Can the data below be set down again exactly, line for line?

══ SOURCE RECORDS

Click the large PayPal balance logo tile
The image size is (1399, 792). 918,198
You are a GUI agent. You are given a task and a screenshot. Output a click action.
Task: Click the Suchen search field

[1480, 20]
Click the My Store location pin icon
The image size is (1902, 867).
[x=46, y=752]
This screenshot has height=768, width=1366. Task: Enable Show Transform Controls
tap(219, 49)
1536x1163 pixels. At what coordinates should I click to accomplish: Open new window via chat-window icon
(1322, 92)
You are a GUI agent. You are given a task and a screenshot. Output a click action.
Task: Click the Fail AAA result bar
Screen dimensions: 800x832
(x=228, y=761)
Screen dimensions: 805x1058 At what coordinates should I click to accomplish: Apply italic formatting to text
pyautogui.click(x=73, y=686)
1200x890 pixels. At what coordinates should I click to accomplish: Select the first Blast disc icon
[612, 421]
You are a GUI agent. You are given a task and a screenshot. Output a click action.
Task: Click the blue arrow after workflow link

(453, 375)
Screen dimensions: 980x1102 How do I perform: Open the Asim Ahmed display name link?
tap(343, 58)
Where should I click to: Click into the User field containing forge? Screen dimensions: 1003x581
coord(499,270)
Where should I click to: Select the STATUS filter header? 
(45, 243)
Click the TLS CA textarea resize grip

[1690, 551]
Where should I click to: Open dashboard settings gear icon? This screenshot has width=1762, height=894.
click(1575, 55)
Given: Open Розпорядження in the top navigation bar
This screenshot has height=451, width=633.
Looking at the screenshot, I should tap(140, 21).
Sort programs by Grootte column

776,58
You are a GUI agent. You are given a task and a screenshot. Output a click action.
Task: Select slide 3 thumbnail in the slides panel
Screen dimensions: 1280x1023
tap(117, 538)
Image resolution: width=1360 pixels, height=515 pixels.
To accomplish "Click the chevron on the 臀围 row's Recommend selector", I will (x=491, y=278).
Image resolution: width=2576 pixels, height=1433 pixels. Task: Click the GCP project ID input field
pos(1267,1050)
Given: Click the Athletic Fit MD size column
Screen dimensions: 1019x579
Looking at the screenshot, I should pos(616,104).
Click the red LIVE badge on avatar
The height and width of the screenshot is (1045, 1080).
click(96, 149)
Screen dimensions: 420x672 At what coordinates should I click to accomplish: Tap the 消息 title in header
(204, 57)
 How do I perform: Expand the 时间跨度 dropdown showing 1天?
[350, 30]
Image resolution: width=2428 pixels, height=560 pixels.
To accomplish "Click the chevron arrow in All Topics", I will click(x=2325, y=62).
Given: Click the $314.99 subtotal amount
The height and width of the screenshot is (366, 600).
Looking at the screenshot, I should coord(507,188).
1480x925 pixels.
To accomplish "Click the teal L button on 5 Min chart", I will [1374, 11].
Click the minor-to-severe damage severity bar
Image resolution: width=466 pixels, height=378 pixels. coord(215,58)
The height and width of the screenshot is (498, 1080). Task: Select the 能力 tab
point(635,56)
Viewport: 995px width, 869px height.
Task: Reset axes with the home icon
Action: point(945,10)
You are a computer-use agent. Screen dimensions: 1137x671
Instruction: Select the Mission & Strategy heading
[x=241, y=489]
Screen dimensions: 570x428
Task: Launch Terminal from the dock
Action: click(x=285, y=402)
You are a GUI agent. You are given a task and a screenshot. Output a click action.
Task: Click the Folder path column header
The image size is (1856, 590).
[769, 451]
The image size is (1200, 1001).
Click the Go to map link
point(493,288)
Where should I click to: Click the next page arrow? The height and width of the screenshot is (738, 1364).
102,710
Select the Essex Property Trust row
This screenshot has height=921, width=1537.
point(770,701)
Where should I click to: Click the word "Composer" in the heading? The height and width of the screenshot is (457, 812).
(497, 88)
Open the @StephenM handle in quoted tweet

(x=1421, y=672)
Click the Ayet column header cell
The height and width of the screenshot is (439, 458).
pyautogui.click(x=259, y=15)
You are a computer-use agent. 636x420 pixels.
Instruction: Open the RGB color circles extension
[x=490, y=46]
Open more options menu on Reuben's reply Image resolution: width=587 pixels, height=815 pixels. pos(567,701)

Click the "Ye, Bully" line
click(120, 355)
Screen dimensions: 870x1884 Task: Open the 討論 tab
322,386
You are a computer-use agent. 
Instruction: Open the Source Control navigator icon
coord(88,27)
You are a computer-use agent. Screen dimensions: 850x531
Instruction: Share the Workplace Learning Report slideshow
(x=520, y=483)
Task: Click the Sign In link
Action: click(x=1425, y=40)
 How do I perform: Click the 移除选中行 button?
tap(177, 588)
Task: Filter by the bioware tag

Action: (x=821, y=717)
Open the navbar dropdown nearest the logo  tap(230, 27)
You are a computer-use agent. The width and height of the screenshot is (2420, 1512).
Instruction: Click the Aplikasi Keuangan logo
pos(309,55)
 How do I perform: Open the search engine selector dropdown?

════

** REPLY TO THE TASK **
Click the large PayPal balance logo tile
The image size is (1399, 792). 918,198
You are a GUI agent. You are given a task and a screenshot. Output a click action.
Task: Click the Suchen search field

[1480, 20]
Click the My Store location pin icon
The image size is (1902, 867).
[x=46, y=752]
This screenshot has height=768, width=1366. Task: Enable Show Transform Controls
tap(219, 49)
1536x1163 pixels. At what coordinates should I click to accomplish: Open new window via chat-window icon
(1322, 92)
You are a GUI agent. You are given a task and a screenshot. Output a click action.
Task: Click the Fail AAA result bar
Screen dimensions: 800x832
(x=228, y=761)
Screen dimensions: 805x1058 At what coordinates should I click to accomplish: Apply italic formatting to text
pyautogui.click(x=73, y=686)
1200x890 pixels. At what coordinates should I click to accomplish: Select the first Blast disc icon
[612, 421]
You are a GUI agent. You are given a task and a screenshot. Output a click action.
Task: Click the blue arrow after workflow link

(453, 375)
Screen dimensions: 980x1102 How do I perform: Open the Asim Ahmed display name link?
tap(343, 58)
Where should I click to: Click into the User field containing forge? Screen dimensions: 1003x581
coord(499,270)
Where should I click to: Select the STATUS filter header? 
(45, 243)
Click the TLS CA textarea resize grip

[1690, 551]
Where should I click to: Open dashboard settings gear icon? This screenshot has width=1762, height=894.
click(1575, 55)
Given: Open Розпорядження in the top navigation bar
This screenshot has height=451, width=633.
Looking at the screenshot, I should tap(140, 21).
Sort programs by Grootte column

776,58
You are a GUI agent. You are given a task and a screenshot. Output a click action.
Task: Select slide 3 thumbnail in the slides panel
Screen dimensions: 1280x1023
tap(117, 538)
Image resolution: width=1360 pixels, height=515 pixels.
To accomplish "Click the chevron on the 臀围 row's Recommend selector", I will (x=491, y=278).
Image resolution: width=2576 pixels, height=1433 pixels. Task: Click the GCP project ID input field
pos(1267,1050)
Given: Click the Athletic Fit MD size column
Screen dimensions: 1019x579
Looking at the screenshot, I should pos(616,104).
Click the red LIVE badge on avatar
The height and width of the screenshot is (1045, 1080).
click(96, 149)
Screen dimensions: 420x672 At what coordinates should I click to accomplish: Tap the 消息 title in header
(204, 57)
 How do I perform: Expand the 时间跨度 dropdown showing 1天?
[350, 30]
Image resolution: width=2428 pixels, height=560 pixels.
To accomplish "Click the chevron arrow in All Topics", I will click(x=2325, y=62).
Given: Click the $314.99 subtotal amount
The height and width of the screenshot is (366, 600).
Looking at the screenshot, I should coord(507,188).
1480x925 pixels.
To accomplish "Click the teal L button on 5 Min chart", I will [1374, 11].
Click the minor-to-severe damage severity bar
Image resolution: width=466 pixels, height=378 pixels. coord(215,58)
The height and width of the screenshot is (498, 1080). Task: Select the 能力 tab
point(635,56)
Viewport: 995px width, 869px height.
Task: Reset axes with the home icon
Action: point(945,10)
You are a computer-use agent. Screen dimensions: 1137x671
Instruction: Select the Mission & Strategy heading
[x=241, y=489]
Screen dimensions: 570x428
Task: Launch Terminal from the dock
Action: click(x=285, y=402)
You are a GUI agent. You are given a task and a screenshot. Output a click action.
Task: Click the Folder path column header
The image size is (1856, 590).
[769, 451]
The image size is (1200, 1001).
Click the Go to map link
point(493,288)
Where should I click to: Click the next page arrow? The height and width of the screenshot is (738, 1364).
102,710
Select the Essex Property Trust row
This screenshot has height=921, width=1537.
point(770,701)
Where should I click to: Click the word "Composer" in the heading? The height and width of the screenshot is (457, 812).
(497, 88)
Open the @StephenM handle in quoted tweet

(x=1421, y=672)
Click the Ayet column header cell
The height and width of the screenshot is (439, 458).
pyautogui.click(x=259, y=15)
You are a computer-use agent. 636x420 pixels.
Instruction: Open the RGB color circles extension
[x=490, y=46]
Open more options menu on Reuben's reply Image resolution: width=587 pixels, height=815 pixels. pos(567,701)

Click the "Ye, Bully" line
click(120, 355)
Screen dimensions: 870x1884 Task: Open the 討論 tab
322,386
You are a computer-use agent. 
Instruction: Open the Source Control navigator icon
coord(88,27)
You are a computer-use agent. Screen dimensions: 850x531
Instruction: Share the Workplace Learning Report slideshow
(x=520, y=483)
Task: Click the Sign In link
Action: click(x=1425, y=40)
 How do I perform: Click the 移除选中行 button?
tap(177, 588)
Task: Filter by the bioware tag

Action: (x=821, y=717)
Open the navbar dropdown nearest the logo  tap(230, 27)
You are a computer-use agent. The width and height of the screenshot is (2420, 1512).
Instruction: Click the Aplikasi Keuangan logo
pos(309,55)
 How do I perform: Open the search engine selector dropdown?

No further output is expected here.